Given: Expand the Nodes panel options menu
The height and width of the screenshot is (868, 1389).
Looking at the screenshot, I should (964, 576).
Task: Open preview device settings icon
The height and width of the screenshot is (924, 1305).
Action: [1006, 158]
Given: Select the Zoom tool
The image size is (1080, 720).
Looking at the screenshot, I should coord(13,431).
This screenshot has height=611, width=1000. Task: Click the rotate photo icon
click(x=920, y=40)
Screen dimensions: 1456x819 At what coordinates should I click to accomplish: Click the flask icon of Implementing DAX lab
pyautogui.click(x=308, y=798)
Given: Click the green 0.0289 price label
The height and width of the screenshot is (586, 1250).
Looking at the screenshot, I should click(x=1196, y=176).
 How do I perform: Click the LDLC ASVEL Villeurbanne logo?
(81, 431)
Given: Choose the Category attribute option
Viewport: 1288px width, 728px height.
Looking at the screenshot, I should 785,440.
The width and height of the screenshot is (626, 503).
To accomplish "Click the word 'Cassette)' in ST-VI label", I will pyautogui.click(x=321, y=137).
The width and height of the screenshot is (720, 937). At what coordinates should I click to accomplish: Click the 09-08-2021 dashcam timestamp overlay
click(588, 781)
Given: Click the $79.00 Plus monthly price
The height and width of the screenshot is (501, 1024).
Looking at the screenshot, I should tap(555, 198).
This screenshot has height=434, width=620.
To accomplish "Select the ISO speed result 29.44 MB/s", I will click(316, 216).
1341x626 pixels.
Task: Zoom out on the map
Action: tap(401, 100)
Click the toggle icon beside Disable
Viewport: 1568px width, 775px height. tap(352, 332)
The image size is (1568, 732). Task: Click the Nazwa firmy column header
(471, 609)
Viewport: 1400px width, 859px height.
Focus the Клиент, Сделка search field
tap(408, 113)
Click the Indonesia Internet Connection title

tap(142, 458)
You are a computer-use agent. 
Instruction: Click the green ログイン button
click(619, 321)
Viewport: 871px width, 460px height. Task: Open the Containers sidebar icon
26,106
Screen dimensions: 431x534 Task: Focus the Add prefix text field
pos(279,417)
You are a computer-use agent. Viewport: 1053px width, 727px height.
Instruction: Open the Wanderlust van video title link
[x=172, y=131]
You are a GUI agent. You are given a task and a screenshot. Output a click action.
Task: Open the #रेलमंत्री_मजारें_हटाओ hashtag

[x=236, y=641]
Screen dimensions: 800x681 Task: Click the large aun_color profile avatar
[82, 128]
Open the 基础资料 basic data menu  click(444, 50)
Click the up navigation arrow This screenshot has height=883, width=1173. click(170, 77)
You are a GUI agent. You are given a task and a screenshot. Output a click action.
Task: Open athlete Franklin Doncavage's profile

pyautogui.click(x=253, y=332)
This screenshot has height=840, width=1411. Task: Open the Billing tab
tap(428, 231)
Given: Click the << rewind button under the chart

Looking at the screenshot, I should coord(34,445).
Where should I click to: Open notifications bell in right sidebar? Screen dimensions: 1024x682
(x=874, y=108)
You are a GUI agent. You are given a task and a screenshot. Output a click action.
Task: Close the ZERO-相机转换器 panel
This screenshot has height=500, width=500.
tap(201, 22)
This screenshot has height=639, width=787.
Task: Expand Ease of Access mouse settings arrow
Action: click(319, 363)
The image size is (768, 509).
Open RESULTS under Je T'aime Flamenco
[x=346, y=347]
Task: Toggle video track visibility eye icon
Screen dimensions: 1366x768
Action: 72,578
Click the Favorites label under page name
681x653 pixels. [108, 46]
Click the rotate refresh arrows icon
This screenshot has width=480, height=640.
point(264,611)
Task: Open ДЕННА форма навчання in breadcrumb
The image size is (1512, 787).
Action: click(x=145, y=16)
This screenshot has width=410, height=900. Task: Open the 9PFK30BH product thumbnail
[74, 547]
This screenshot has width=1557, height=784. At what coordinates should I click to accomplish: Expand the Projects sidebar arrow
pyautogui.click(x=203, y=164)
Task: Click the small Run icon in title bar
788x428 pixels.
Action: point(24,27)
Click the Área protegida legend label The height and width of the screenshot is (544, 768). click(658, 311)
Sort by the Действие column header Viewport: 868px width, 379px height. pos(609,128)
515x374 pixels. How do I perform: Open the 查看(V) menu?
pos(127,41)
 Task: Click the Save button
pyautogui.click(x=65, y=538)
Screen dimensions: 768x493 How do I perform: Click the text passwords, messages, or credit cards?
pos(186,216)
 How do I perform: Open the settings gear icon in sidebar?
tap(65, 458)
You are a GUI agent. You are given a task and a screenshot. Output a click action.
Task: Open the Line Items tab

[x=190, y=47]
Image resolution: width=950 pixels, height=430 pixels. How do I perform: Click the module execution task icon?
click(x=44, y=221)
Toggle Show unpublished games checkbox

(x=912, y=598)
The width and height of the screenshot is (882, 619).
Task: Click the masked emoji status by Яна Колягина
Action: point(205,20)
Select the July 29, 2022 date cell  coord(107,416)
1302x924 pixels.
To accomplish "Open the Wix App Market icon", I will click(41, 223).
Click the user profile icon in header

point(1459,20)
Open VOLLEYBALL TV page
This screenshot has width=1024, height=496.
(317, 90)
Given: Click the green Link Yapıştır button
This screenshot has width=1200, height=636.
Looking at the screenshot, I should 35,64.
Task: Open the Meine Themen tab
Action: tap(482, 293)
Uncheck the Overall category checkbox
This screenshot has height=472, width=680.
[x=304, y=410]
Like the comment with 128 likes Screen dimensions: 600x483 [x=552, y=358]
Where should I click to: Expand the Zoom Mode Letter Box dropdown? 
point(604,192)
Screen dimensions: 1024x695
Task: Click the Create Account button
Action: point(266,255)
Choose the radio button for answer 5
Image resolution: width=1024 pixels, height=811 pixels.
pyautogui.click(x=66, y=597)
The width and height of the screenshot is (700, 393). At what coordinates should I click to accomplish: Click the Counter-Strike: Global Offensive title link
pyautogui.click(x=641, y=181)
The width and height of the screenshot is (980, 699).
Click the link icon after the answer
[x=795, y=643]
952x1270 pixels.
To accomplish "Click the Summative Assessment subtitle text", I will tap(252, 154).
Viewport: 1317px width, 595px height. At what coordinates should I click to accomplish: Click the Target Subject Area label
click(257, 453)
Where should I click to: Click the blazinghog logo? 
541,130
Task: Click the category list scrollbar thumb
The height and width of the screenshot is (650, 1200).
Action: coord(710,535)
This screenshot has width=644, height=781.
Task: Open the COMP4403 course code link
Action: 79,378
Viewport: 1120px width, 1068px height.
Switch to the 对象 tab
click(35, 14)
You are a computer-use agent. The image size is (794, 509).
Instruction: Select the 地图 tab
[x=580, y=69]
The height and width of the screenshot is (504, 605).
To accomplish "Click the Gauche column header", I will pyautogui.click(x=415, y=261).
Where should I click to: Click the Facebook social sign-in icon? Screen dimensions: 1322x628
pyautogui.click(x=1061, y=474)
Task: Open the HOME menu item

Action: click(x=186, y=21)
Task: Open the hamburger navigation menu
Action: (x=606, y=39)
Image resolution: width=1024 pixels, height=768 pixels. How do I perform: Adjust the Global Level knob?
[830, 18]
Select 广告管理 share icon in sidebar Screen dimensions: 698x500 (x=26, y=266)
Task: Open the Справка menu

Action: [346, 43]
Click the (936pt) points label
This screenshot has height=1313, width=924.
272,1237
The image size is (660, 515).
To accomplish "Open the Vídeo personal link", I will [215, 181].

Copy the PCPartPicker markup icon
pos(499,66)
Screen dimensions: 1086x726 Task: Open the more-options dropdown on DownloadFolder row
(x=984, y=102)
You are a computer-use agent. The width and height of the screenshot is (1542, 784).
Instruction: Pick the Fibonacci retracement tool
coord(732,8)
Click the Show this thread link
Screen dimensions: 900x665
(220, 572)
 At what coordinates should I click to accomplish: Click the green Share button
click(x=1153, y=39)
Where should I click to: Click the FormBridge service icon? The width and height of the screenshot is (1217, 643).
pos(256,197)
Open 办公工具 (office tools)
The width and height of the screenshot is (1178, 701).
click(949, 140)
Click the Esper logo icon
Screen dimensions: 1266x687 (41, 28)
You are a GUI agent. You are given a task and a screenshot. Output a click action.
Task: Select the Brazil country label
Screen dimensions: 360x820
━━━━━━━━━━━━━━━━
From the line with "Image resolution: width=1024 pixels, height=768" to the final line of the entries above, return every line exactly as written.

Image resolution: width=1024 pixels, height=768 pixels. How do I perform: Adjust the Global Level knob?
[830, 18]
Select 广告管理 share icon in sidebar Screen dimensions: 698x500 (x=26, y=266)
Task: Open the Справка menu

Action: [346, 43]
Click the (936pt) points label
This screenshot has height=1313, width=924.
272,1237
The image size is (660, 515).
To accomplish "Open the Vídeo personal link", I will [215, 181].

Copy the PCPartPicker markup icon
pos(499,66)
Screen dimensions: 1086x726 Task: Open the more-options dropdown on DownloadFolder row
(x=984, y=102)
You are a computer-use agent. The width and height of the screenshot is (1542, 784).
Instruction: Pick the Fibonacci retracement tool
coord(732,8)
Click the Show this thread link
Screen dimensions: 900x665
(220, 572)
 At what coordinates should I click to accomplish: Click the green Share button
click(x=1153, y=39)
Where should I click to: Click the FormBridge service icon? The width and height of the screenshot is (1217, 643).
pos(256,197)
Open 办公工具 (office tools)
The width and height of the screenshot is (1178, 701).
click(949, 140)
Click the Esper logo icon
Screen dimensions: 1266x687 (41, 28)
You are a GUI agent. You are given a task and a screenshot. Output a click action.
Task: Select the Brazil country label
Screen dimensions: 360x820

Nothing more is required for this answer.